We provide IT Staff Augmentation Services!

Hadoop Developer Resume

Sanjose, CA


  • Professional Software developer with 4.5+ years of technical expertise in all phases of Software development cycle (SDLC), in various Industrial sectors expertizing in Big Data analyzing Frameworks and ETL Tools.
  • 3+ years of industrial experience in Big Data analytics, Data manipulation, using Hadoop Eco system tools Map - Reduce, HDFS, Yarn/MRv2, Pig, Hive, HDFS, Spark, Flume, Sqoop, Avro, Sqoop, AWS and Zookeeper.
  • Extraordinary Understanding of Hadoop building and Hands on involvement with Hadoop segments such as YARN, Name Node, Data Node and HDFS Framework.
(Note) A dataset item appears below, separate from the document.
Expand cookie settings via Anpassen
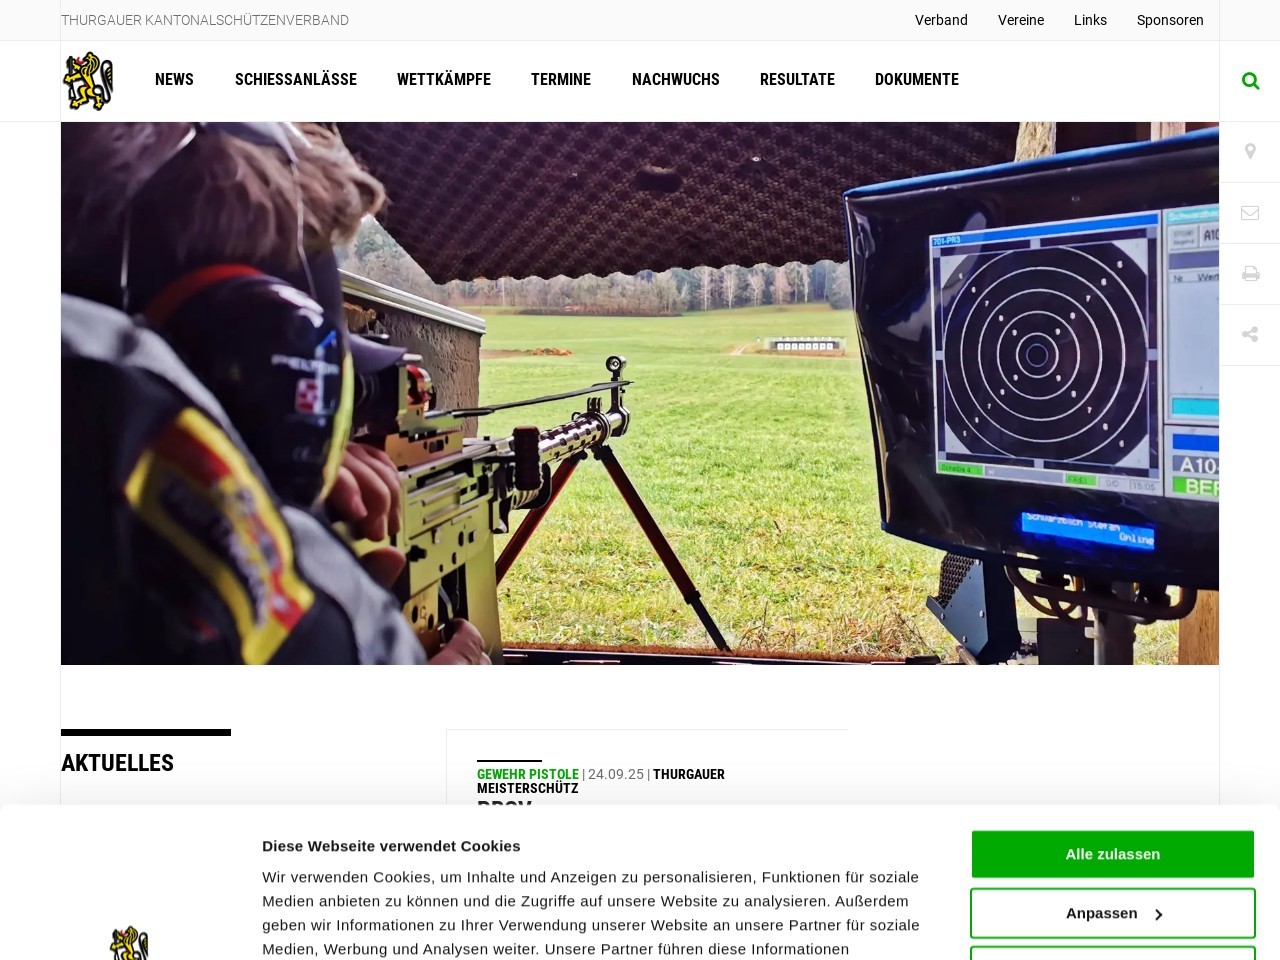The height and width of the screenshot is (960, 1280). coord(1112,913)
  • Capable of processing large sets of structured, semi-structured and unstructured data and supporting systems application architecture.
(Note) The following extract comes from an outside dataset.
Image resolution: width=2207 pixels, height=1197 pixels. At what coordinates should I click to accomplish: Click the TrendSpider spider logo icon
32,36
  • Developed Customized UDFs and UDAF’s in java to extend HIVE’s core functionality.
  • Created Hive tables to store structured data into HDFS and processed it using HiveQL.
  • Extensively worked on Spark using Scala on cluster for computational (analytics), installed it on top of Hadoop performed advanced analytical application by making use of Spark with Hive and SQL/Oracle.
  • Experience in using D-Streams, Accumulator, Broadcast variables, RDD caching for Spark Streaming.
  • Hands on experience in developing SPARK applications using Spark tools like RDD transformations, Spark core, Spark MLlib, Spark Streaming and Spark SQL.
  • Extensive knowledge of AWS cloud infrastructure - RDS, Redshift, DynamoDB, EC2, EMR, Route53, CloudWatch, Lambda and IAM.
  • Working knowledge of Amazon’s Elastic Cloud Compute (EC2) infrastructure for computational tasks and Simple Storage Service (S3) as Storage mechanism.
  • Having strong Testing and Debugging skills with exposure to complete software development life cycle from requirements gathering to product release.
  • Good Experience in creating Business Intelligence solutions and designing ETL workflows using Tableau.
  • Excellent working experience in Scrum / Agile framework and Waterfall project execution methodologies.
  • Proven ability to manage all stages of project development Strong Problem Solving and Analytical skills and abilities to make Balanced & Independent Decisions.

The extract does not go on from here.